● **PROBLEM TO SOLVE**:
Rewrite the records below, replacing "search magnifier" with "search icon" and leaving everything else unchanged. Omit the pictures from your answer.

-- START OF MATERIAL FOR THE TASK --

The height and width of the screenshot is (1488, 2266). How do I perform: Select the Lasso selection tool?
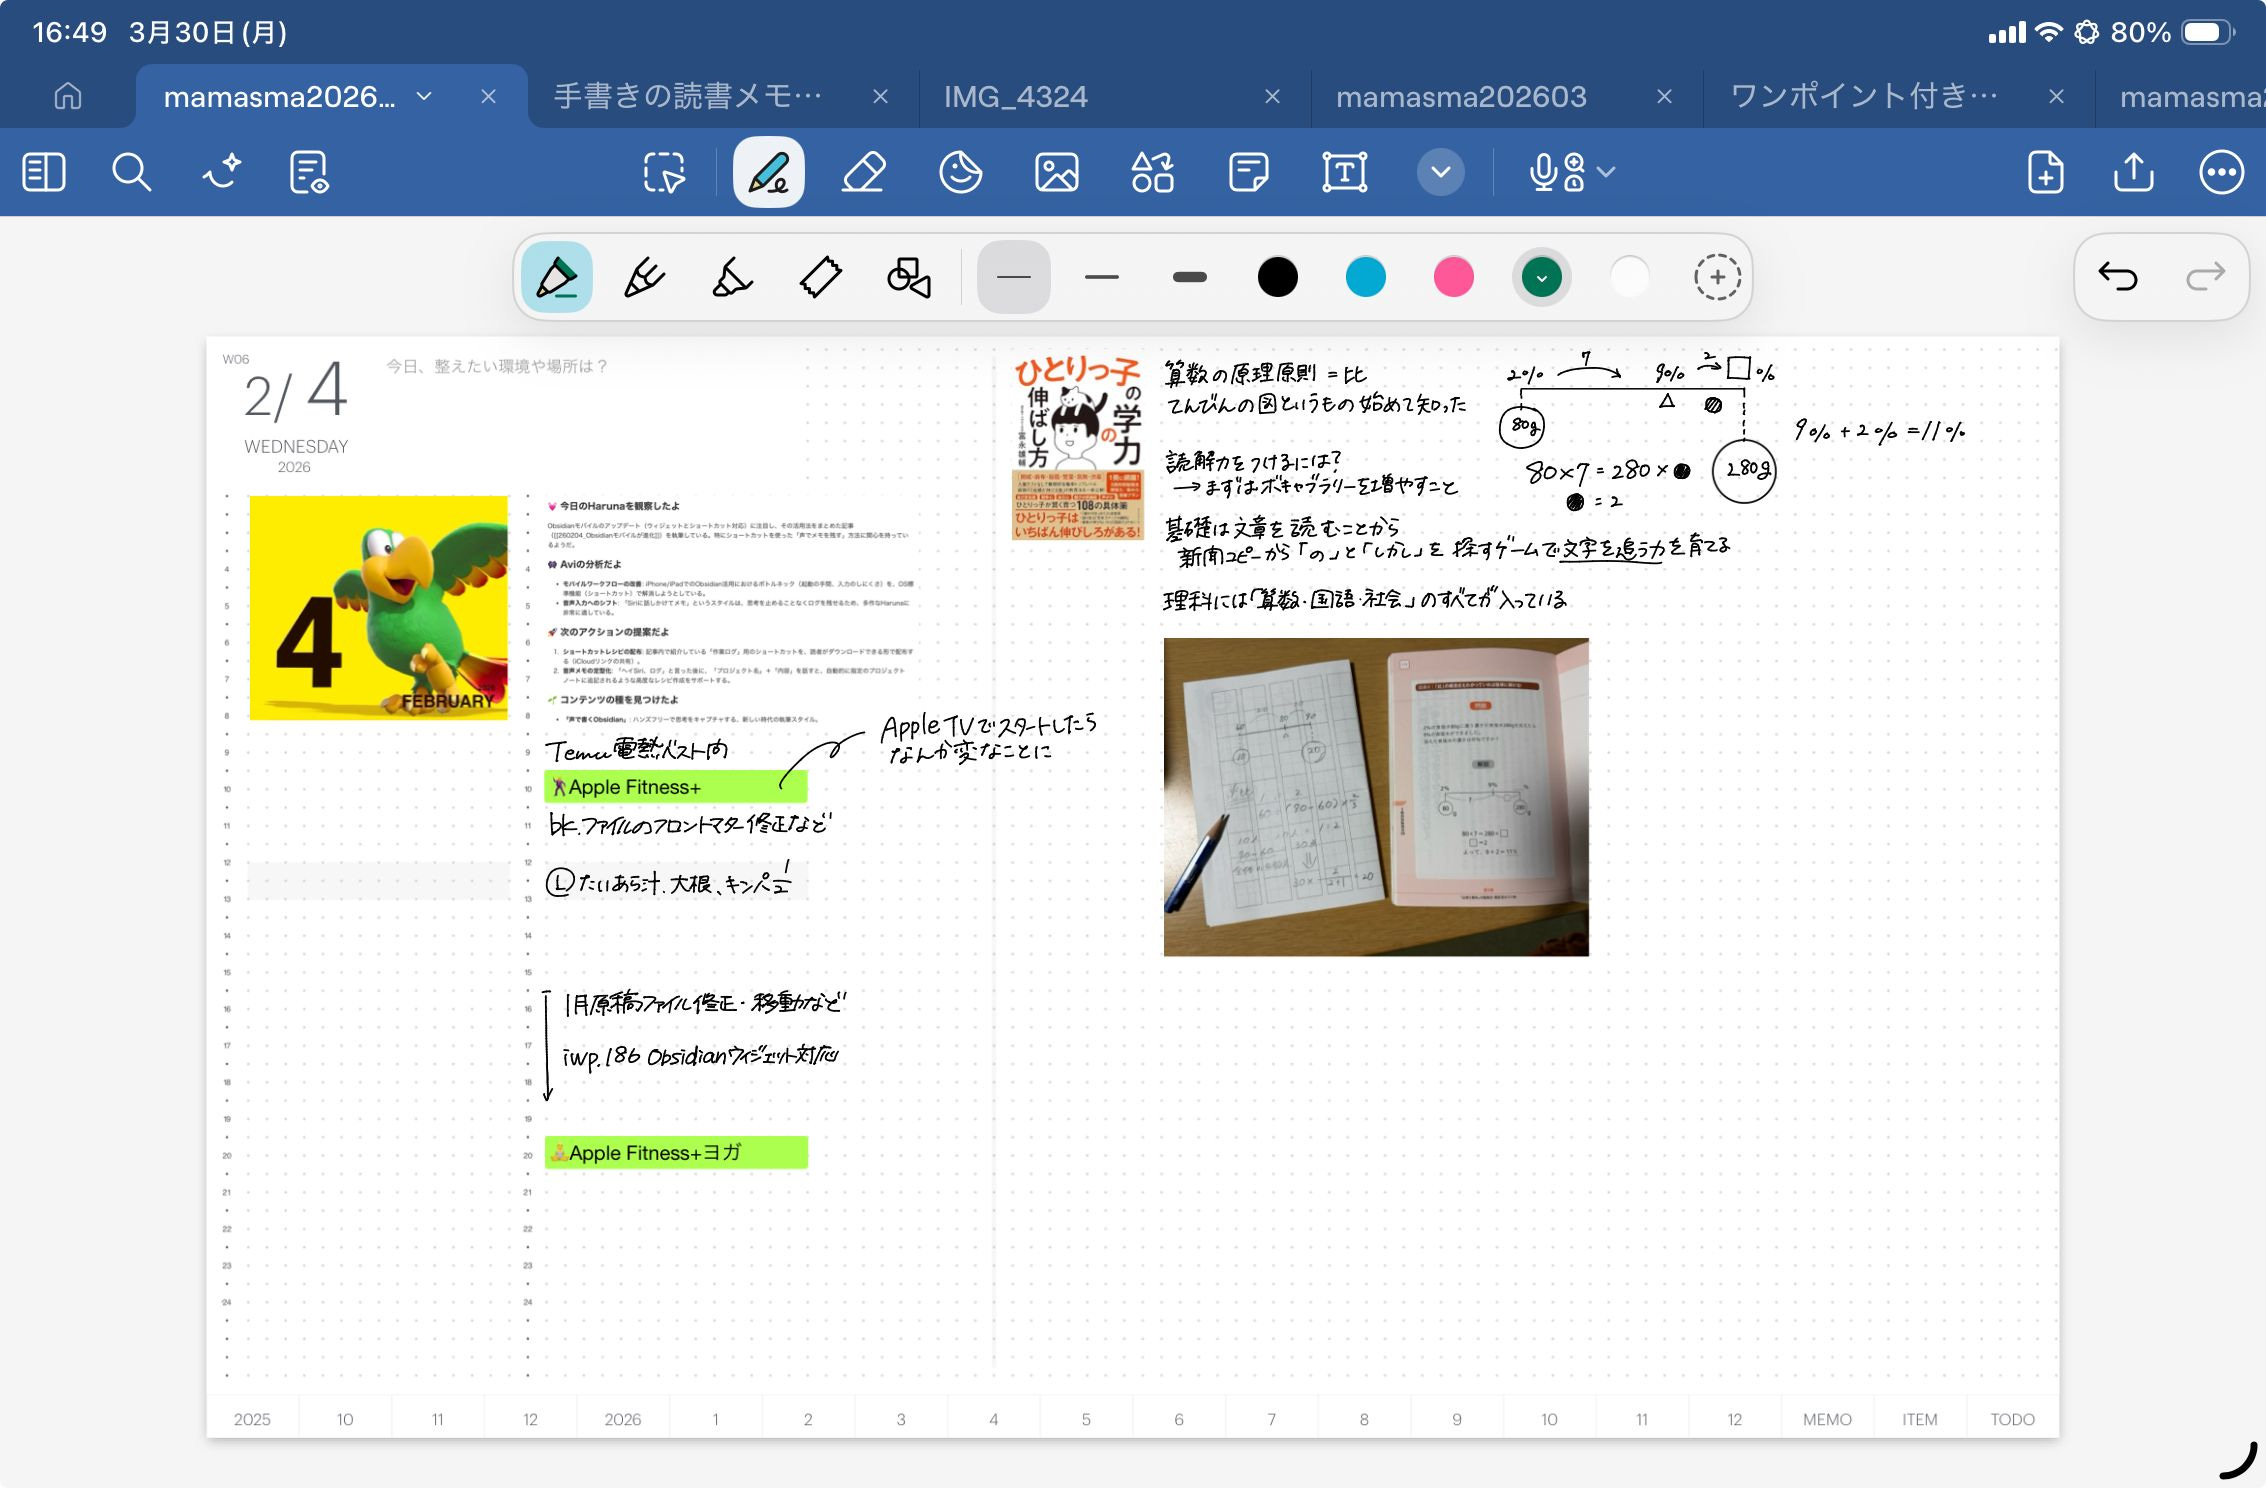(x=664, y=172)
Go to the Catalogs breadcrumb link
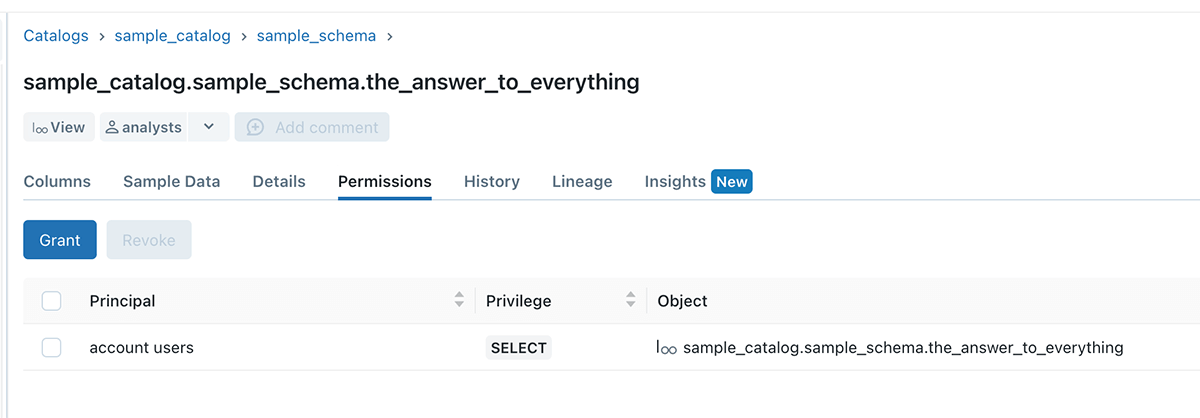The width and height of the screenshot is (1200, 418). click(x=56, y=36)
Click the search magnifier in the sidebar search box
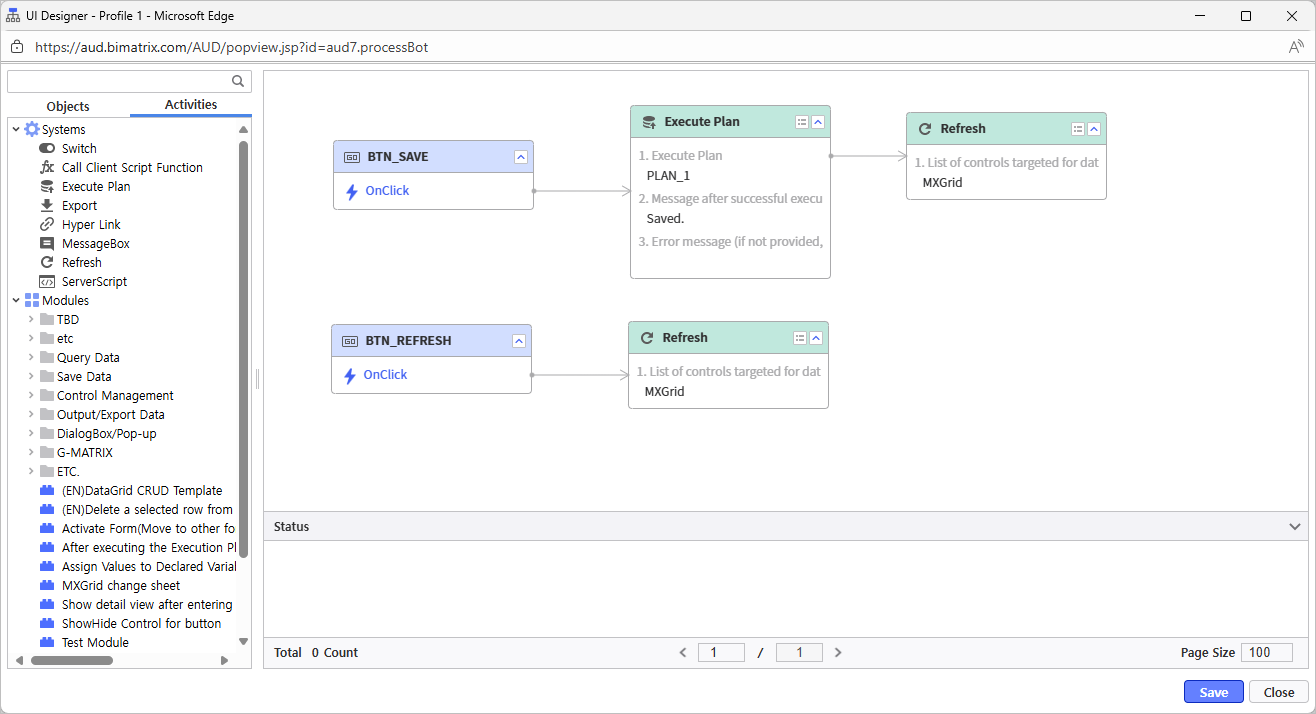The image size is (1316, 714). point(237,81)
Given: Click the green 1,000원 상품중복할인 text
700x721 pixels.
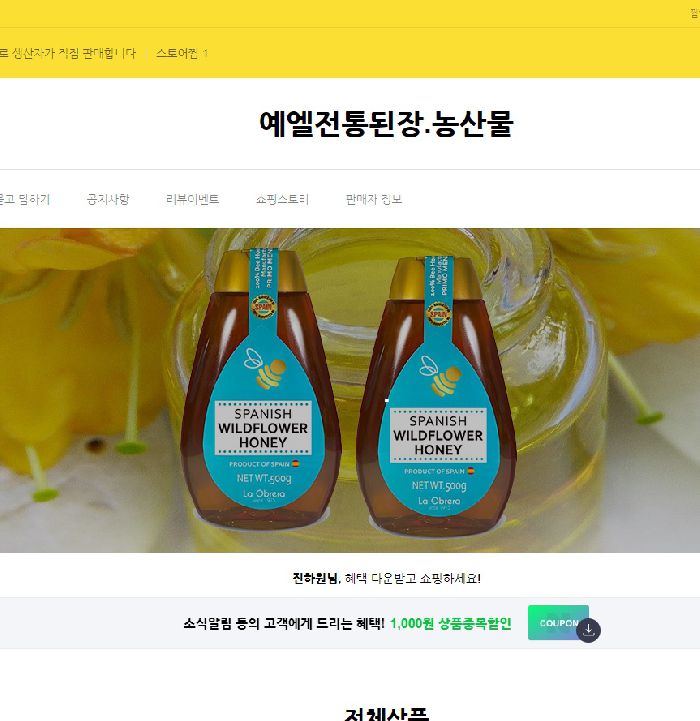Looking at the screenshot, I should 450,624.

-- END OF MATERIAL FOR THE TASK --

● **SOLVED PROBLEM**:
The height and width of the screenshot is (1488, 2266). How do I perform: Select the Lasso selection tool?
(x=664, y=172)
Go to the Catalogs breadcrumb link
The width and height of the screenshot is (1200, 418). click(x=56, y=36)
Click the search icon in the sidebar search box
The image size is (1316, 714). point(237,81)
Given: Click the green 1,000원 상품중복할인 text
700x721 pixels.
Looking at the screenshot, I should 450,624.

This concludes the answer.